◆ **What is required**
In the records below, the lines from the one containing "Interiors (1488, 790)" through the last are to be reproduced exactly and alone.

◆ **Records for this task**
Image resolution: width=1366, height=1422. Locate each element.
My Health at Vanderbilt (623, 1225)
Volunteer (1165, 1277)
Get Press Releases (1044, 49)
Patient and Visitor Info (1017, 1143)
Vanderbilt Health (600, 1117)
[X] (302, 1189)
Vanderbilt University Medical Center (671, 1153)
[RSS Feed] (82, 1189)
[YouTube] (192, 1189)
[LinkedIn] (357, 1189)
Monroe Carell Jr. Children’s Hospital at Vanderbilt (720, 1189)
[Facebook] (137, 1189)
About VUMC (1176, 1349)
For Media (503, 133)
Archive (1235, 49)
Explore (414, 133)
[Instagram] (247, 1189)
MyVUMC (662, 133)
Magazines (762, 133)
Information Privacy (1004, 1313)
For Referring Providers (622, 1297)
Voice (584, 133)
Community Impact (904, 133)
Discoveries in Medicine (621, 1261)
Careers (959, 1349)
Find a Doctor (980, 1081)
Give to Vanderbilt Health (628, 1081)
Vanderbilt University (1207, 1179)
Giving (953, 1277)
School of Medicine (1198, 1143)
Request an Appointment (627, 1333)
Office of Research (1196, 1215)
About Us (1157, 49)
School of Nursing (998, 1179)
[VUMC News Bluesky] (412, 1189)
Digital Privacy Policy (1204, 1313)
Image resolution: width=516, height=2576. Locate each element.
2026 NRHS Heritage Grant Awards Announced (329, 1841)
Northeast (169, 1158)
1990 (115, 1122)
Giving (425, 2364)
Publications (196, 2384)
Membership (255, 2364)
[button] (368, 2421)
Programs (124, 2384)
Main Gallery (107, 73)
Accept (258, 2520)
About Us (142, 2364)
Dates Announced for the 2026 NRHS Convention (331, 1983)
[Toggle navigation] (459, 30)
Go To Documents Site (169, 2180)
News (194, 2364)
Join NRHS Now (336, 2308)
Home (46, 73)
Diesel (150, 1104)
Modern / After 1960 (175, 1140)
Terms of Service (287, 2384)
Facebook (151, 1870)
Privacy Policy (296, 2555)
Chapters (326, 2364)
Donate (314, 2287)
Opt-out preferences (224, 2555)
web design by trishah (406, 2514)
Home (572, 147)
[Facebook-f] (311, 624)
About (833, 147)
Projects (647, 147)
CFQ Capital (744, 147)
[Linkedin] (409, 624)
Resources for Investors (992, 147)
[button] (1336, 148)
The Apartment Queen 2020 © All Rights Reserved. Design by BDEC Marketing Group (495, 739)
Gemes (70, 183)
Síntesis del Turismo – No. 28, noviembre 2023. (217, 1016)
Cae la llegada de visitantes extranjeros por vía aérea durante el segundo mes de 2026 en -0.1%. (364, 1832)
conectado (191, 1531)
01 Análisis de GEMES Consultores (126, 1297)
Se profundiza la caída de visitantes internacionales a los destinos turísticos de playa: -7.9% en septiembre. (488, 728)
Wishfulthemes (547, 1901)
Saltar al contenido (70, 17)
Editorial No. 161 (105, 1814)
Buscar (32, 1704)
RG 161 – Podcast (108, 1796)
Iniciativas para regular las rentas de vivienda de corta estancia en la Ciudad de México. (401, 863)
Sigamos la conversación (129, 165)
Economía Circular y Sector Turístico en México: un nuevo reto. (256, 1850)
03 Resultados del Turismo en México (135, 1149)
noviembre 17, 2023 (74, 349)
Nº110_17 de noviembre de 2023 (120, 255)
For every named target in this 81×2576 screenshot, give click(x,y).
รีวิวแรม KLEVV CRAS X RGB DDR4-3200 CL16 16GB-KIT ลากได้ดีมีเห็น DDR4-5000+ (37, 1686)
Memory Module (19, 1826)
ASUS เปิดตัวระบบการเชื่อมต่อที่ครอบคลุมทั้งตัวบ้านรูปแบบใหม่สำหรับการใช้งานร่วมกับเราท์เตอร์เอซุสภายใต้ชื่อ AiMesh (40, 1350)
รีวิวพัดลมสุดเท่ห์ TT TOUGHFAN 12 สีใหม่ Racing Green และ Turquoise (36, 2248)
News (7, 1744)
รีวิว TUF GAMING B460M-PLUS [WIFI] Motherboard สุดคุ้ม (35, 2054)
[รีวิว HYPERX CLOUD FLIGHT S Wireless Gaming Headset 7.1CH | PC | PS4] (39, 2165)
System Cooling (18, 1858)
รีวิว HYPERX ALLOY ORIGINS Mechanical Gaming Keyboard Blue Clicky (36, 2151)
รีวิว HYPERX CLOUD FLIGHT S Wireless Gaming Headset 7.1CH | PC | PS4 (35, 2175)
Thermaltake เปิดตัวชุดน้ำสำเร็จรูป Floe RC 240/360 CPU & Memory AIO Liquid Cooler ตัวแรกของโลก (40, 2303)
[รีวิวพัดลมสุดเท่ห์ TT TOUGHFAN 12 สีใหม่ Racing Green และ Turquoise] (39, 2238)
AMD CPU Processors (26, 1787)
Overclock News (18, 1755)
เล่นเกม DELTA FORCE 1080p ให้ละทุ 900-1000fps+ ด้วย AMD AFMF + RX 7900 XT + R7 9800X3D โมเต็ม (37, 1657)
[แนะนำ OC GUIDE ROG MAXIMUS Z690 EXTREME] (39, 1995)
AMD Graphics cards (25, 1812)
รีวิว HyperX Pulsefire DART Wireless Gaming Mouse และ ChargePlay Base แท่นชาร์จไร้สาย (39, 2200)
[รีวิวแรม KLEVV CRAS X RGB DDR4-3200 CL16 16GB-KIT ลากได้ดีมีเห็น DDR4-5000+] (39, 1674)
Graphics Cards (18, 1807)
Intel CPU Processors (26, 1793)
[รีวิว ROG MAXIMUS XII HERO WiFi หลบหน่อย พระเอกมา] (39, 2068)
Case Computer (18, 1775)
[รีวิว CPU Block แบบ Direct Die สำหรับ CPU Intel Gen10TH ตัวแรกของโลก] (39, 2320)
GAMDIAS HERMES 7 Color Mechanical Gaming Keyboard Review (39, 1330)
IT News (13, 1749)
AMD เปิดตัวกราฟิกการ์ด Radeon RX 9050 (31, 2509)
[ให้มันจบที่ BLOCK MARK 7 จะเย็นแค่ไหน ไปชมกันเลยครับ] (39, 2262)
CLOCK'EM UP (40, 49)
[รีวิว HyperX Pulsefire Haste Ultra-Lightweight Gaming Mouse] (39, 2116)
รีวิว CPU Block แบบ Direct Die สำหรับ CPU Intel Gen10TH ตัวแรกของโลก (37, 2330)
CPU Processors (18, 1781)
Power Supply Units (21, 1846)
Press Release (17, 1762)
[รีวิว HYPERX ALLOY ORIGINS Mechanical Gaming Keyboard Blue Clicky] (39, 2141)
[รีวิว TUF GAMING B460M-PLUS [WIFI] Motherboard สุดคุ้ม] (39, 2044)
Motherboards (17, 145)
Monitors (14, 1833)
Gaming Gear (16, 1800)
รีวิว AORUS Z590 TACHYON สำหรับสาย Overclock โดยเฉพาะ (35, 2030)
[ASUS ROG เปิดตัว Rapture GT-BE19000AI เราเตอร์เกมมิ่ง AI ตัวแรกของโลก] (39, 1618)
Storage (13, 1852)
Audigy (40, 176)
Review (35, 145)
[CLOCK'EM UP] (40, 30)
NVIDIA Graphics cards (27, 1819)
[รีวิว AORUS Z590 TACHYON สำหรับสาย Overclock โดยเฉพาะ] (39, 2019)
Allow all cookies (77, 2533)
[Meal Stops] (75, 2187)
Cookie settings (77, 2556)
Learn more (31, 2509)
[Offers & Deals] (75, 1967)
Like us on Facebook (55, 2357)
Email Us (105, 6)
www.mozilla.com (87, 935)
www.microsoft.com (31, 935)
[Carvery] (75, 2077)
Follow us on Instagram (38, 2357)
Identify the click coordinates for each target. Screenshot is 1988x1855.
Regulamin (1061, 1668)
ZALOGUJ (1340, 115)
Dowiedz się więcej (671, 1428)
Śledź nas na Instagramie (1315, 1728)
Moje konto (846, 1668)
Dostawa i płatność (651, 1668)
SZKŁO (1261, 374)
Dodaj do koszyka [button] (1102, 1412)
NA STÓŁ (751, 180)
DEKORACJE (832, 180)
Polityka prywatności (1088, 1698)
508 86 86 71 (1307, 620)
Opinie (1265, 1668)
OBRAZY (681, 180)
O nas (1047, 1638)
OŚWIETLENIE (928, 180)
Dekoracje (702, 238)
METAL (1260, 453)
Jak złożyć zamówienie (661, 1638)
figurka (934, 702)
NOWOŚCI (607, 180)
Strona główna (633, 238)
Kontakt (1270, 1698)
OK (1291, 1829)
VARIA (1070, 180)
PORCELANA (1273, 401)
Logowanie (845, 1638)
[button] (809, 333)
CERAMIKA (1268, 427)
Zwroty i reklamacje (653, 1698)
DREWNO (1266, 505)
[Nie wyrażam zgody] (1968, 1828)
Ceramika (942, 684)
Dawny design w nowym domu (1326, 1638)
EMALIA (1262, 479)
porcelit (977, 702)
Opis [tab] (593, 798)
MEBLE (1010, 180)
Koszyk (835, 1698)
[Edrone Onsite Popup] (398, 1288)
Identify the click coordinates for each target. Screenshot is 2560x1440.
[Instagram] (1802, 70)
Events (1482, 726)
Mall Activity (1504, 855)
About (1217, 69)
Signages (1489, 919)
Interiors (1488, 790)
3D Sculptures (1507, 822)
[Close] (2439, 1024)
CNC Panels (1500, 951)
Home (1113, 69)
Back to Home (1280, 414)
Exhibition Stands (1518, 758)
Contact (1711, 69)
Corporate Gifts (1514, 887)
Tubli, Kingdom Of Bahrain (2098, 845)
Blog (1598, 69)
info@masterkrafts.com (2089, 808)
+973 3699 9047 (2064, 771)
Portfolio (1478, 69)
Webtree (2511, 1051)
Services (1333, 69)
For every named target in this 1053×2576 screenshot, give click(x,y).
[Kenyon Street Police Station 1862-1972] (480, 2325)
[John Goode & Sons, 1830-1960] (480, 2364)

◆ **Solution for this exercise**
Interiors (1488, 790)
3D Sculptures (1507, 822)
[Close] (2439, 1024)
CNC Panels (1500, 951)
Home (1113, 69)
Back to Home (1280, 414)
Exhibition Stands (1518, 758)
Contact (1711, 69)
Corporate Gifts (1514, 887)
Tubli, Kingdom Of Bahrain (2098, 845)
Blog (1598, 69)
info@masterkrafts.com (2089, 808)
+973 3699 9047 (2064, 771)
Portfolio (1478, 69)
Webtree (2511, 1051)
Services (1333, 69)
For every named target in this 1053×2576 screenshot, give click(x,y).
[Kenyon Street Police Station 1862-1972] (480, 2325)
[John Goode & Sons, 1830-1960] (480, 2364)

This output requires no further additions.